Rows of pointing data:

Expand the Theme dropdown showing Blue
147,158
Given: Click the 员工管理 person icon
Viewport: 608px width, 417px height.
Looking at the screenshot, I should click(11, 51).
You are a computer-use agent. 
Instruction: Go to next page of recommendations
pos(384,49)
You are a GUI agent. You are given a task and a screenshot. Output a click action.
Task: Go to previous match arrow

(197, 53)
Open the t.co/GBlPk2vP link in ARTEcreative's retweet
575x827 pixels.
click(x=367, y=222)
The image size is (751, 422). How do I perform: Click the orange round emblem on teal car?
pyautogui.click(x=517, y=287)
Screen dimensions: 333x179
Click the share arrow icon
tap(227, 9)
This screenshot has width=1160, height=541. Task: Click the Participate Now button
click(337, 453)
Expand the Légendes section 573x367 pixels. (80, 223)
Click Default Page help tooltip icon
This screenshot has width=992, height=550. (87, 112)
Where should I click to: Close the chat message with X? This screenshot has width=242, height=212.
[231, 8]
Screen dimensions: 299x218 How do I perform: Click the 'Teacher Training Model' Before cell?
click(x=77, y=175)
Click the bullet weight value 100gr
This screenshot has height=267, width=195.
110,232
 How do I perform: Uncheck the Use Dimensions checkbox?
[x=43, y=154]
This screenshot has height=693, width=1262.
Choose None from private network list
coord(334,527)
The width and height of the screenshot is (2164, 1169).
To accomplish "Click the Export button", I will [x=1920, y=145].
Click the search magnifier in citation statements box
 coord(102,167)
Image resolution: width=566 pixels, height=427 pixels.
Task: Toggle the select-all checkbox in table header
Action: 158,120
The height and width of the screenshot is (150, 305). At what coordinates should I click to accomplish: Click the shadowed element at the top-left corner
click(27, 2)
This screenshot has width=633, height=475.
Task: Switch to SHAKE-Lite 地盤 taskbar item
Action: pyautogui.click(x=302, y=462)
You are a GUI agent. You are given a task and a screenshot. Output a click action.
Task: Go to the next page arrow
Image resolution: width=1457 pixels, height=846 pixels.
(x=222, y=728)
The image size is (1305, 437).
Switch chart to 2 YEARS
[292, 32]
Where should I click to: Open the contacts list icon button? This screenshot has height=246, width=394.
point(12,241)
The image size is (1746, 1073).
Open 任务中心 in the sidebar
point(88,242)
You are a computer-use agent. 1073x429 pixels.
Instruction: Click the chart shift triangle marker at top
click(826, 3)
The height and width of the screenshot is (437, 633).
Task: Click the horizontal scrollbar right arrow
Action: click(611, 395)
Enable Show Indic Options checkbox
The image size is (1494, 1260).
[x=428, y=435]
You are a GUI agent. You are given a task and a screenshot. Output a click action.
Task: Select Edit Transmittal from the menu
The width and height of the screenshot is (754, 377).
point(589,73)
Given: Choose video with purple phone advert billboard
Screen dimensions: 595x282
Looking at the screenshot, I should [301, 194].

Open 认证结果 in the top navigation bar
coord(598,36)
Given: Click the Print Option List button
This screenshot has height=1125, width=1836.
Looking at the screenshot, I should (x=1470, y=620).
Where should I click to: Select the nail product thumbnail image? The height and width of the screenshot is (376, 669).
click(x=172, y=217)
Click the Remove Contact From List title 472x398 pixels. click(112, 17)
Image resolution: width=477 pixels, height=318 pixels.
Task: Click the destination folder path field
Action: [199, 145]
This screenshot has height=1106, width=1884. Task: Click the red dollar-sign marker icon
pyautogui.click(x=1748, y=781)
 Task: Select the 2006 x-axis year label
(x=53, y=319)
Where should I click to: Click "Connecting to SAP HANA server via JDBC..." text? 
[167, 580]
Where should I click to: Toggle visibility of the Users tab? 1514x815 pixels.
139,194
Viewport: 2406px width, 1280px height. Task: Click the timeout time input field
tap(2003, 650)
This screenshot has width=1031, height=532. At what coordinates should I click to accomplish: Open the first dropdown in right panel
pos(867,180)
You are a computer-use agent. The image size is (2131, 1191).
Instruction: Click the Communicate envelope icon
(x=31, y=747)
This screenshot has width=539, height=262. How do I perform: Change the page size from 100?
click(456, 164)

_Given exercise:_ Write out every line of the material again, word for word and in the same order.

_Task result:_
Expand the Theme dropdown showing Blue
147,158
Given: Click the 员工管理 person icon
Viewport: 608px width, 417px height.
Looking at the screenshot, I should click(11, 51).
You are a computer-use agent. 
Instruction: Go to next page of recommendations
pos(384,49)
You are a GUI agent. You are given a task and a screenshot. Output a click action.
Task: Go to previous match arrow

(197, 53)
Open the t.co/GBlPk2vP link in ARTEcreative's retweet
575x827 pixels.
click(x=367, y=222)
The image size is (751, 422). How do I perform: Click the orange round emblem on teal car?
pyautogui.click(x=517, y=287)
Screen dimensions: 333x179
Click the share arrow icon
tap(227, 9)
This screenshot has width=1160, height=541. Task: Click the Participate Now button
click(337, 453)
Expand the Légendes section 573x367 pixels. (80, 223)
Click Default Page help tooltip icon
This screenshot has width=992, height=550. (87, 112)
Where should I click to: Close the chat message with X? This screenshot has width=242, height=212.
[231, 8]
Screen dimensions: 299x218 How do I perform: Click the 'Teacher Training Model' Before cell?
click(x=77, y=175)
Click the bullet weight value 100gr
This screenshot has height=267, width=195.
110,232
 How do I perform: Uncheck the Use Dimensions checkbox?
[x=43, y=154]
This screenshot has height=693, width=1262.
Choose None from private network list
coord(334,527)
The width and height of the screenshot is (2164, 1169).
To accomplish "Click the Export button", I will [x=1920, y=145].
Click the search magnifier in citation statements box
 coord(102,167)
Image resolution: width=566 pixels, height=427 pixels.
Task: Toggle the select-all checkbox in table header
Action: 158,120
The height and width of the screenshot is (150, 305). At what coordinates should I click to accomplish: Click the shadowed element at the top-left corner
click(27, 2)
This screenshot has width=633, height=475.
Task: Switch to SHAKE-Lite 地盤 taskbar item
Action: pyautogui.click(x=302, y=462)
You are a GUI agent. You are given a task and a screenshot. Output a click action.
Task: Go to the next page arrow
Image resolution: width=1457 pixels, height=846 pixels.
(x=222, y=728)
The image size is (1305, 437).
Switch chart to 2 YEARS
[292, 32]
Where should I click to: Open the contacts list icon button? This screenshot has height=246, width=394.
point(12,241)
The image size is (1746, 1073).
Open 任务中心 in the sidebar
point(88,242)
You are a computer-use agent. 1073x429 pixels.
Instruction: Click the chart shift triangle marker at top
click(826, 3)
The height and width of the screenshot is (437, 633).
Task: Click the horizontal scrollbar right arrow
Action: click(611, 395)
Enable Show Indic Options checkbox
The image size is (1494, 1260).
[x=428, y=435]
You are a GUI agent. You are given a task and a screenshot. Output a click action.
Task: Select Edit Transmittal from the menu
The width and height of the screenshot is (754, 377).
point(589,73)
Given: Choose video with purple phone advert billboard
Screen dimensions: 595x282
Looking at the screenshot, I should [301, 194].

Open 认证结果 in the top navigation bar
coord(598,36)
Given: Click the Print Option List button
This screenshot has height=1125, width=1836.
Looking at the screenshot, I should (x=1470, y=620).
Where should I click to: Select the nail product thumbnail image? The height and width of the screenshot is (376, 669).
click(x=172, y=217)
Click the Remove Contact From List title 472x398 pixels. click(112, 17)
Image resolution: width=477 pixels, height=318 pixels.
Task: Click the destination folder path field
Action: [199, 145]
This screenshot has height=1106, width=1884. Task: Click the red dollar-sign marker icon
pyautogui.click(x=1748, y=781)
 Task: Select the 2006 x-axis year label
(x=53, y=319)
Where should I click to: Click "Connecting to SAP HANA server via JDBC..." text? 
[167, 580]
Where should I click to: Toggle visibility of the Users tab? 1514x815 pixels.
139,194
Viewport: 2406px width, 1280px height. Task: Click the timeout time input field
tap(2003, 650)
This screenshot has width=1031, height=532. At what coordinates should I click to accomplish: Open the first dropdown in right panel
pos(867,180)
You are a computer-use agent. The image size is (2131, 1191).
Instruction: Click the Communicate envelope icon
(x=31, y=747)
This screenshot has width=539, height=262. How do I perform: Change the page size from 100?
click(456, 164)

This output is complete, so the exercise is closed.